Proper Gander: Cheapness At a Price
SUPERMARKET CHAIN Aldi opened its first British store as long ago as 1990, but it took the recent economic downturn for it to grow into the booming profit-factory we know today. Like Poundland and Primark, Aldi found its strength in an economic climate where we’ve got less disposable income, and have turned to the shops which are flogging things at the lowest prices. Aldi now has 600 stores in Britain, with plans to double this number in the next five years. Meanwhile, comparatively upmarket Tesco, Sainsbury’s and Morrisons are closing branches and shelving plans to open more.
Suspicious of how this growth has been achieved, Channel 4’s documentary strand Dispatches went undercover in Aldi’s Supermarket Secrets. Two reporters wearing hidden cameras get jobs as new recruits to Aldi’s army, hoping to find out about its ‘dynamic business model’.
Despite the show’s title promising secrets, Aldi’s strategy is familiar. Punters are drawn in by cheap prices, which are possible through strict cost cutting elsewhere in the business. Obviously, it’s Aldi’s workforce which has to deal with the pressures to increase efficiency and productivity. The employee handbook lists their various time targets, such as scanning 1,200 items through the till each hour, or one every three seconds. A training video tells staff that ‘you dictate the speed of the transaction, not the customer’.

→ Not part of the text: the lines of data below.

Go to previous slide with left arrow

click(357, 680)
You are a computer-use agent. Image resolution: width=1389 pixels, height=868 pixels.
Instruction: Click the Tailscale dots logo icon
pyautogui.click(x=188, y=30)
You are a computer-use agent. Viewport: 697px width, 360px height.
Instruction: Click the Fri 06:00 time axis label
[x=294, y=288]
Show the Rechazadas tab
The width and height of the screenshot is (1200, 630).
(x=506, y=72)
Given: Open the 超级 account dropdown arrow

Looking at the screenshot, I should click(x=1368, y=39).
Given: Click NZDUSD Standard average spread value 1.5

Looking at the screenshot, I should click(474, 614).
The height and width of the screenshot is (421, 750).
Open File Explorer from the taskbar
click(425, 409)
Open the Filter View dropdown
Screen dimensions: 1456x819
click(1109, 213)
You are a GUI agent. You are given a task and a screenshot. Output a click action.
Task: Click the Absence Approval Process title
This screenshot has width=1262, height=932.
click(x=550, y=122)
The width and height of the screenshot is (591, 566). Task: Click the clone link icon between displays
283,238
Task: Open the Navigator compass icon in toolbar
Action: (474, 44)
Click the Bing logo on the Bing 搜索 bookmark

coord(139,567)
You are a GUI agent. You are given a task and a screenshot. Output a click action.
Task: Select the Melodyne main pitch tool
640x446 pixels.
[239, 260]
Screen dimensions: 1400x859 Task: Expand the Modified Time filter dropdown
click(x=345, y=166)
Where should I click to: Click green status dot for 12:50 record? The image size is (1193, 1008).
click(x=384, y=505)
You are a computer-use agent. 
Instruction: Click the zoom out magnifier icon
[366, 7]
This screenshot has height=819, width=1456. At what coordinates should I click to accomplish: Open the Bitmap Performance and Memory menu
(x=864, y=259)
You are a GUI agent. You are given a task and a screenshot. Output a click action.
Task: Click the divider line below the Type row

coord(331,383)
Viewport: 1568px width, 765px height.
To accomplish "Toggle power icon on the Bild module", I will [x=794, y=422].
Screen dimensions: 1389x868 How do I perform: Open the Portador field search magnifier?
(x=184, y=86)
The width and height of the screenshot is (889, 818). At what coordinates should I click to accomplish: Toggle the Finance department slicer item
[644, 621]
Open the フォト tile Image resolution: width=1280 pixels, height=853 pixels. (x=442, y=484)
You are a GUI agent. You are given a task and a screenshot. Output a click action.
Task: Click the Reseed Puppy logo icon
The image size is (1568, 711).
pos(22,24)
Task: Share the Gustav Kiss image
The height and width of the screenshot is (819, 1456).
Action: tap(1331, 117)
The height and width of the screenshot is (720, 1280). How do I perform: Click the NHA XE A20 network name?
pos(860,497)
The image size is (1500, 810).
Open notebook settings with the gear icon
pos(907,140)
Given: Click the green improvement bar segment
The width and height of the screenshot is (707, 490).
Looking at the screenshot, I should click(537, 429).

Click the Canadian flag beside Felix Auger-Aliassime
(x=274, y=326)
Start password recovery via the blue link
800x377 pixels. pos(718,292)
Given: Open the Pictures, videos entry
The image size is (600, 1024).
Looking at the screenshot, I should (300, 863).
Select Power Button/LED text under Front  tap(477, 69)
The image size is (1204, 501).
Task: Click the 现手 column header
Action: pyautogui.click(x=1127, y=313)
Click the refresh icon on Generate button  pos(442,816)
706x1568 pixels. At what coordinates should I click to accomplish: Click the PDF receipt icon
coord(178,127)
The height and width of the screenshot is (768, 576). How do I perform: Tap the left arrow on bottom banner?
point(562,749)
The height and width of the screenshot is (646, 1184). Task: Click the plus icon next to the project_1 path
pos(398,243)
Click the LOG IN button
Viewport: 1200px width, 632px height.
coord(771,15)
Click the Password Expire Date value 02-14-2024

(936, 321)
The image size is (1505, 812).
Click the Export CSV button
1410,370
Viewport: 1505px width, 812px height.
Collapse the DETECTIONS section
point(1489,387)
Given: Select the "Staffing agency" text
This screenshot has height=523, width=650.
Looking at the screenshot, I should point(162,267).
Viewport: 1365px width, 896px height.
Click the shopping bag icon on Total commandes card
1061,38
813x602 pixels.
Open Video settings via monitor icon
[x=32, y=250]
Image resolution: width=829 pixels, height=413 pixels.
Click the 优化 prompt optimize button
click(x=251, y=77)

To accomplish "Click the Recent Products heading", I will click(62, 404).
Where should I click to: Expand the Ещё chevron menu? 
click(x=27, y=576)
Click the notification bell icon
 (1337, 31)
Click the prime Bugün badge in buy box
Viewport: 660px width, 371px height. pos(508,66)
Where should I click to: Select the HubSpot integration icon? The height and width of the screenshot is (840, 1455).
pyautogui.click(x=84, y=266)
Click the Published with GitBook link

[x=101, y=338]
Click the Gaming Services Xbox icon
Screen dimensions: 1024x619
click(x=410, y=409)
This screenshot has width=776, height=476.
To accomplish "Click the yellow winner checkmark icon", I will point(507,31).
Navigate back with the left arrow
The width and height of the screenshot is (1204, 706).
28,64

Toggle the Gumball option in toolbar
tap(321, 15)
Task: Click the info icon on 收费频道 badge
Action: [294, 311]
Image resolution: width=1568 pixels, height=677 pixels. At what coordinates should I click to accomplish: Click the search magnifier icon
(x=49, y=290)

The pace that shelves are stacked is also set by targets, which employees try to meet by chucking loaves of bread into place and climbing on shelves because it’s quicker
than fetching a ladder. The speed that workers have to work means that corners are cut and health and safety policies aren’t followed. Three quarters of Aldi’s staff said they had health and safety concerns in a union survey.
Workplace targets tend to be unrealistic in any business, as they are set by managers without enough experience or empathy with how things are on the ground. The higher up in an organisation someone is, the further they are removed from the practicalities they make decisions about. What senior managers can see clearer is the drive to make money.
Even though Aldi says that from 2016 it will pay better wages than any other retailer, staff have been expected to be at work fifteen minutes before their shift starts, which over a year translates as a week of unpaid labour. This is illegal, although, of course, it’s considered acceptable for workers not to be paid back the wealth they create which is creamed off as profits. Aldi’s owners recently enjoyed profits of £260.3million in the UK, but this comes at a cost to its staff.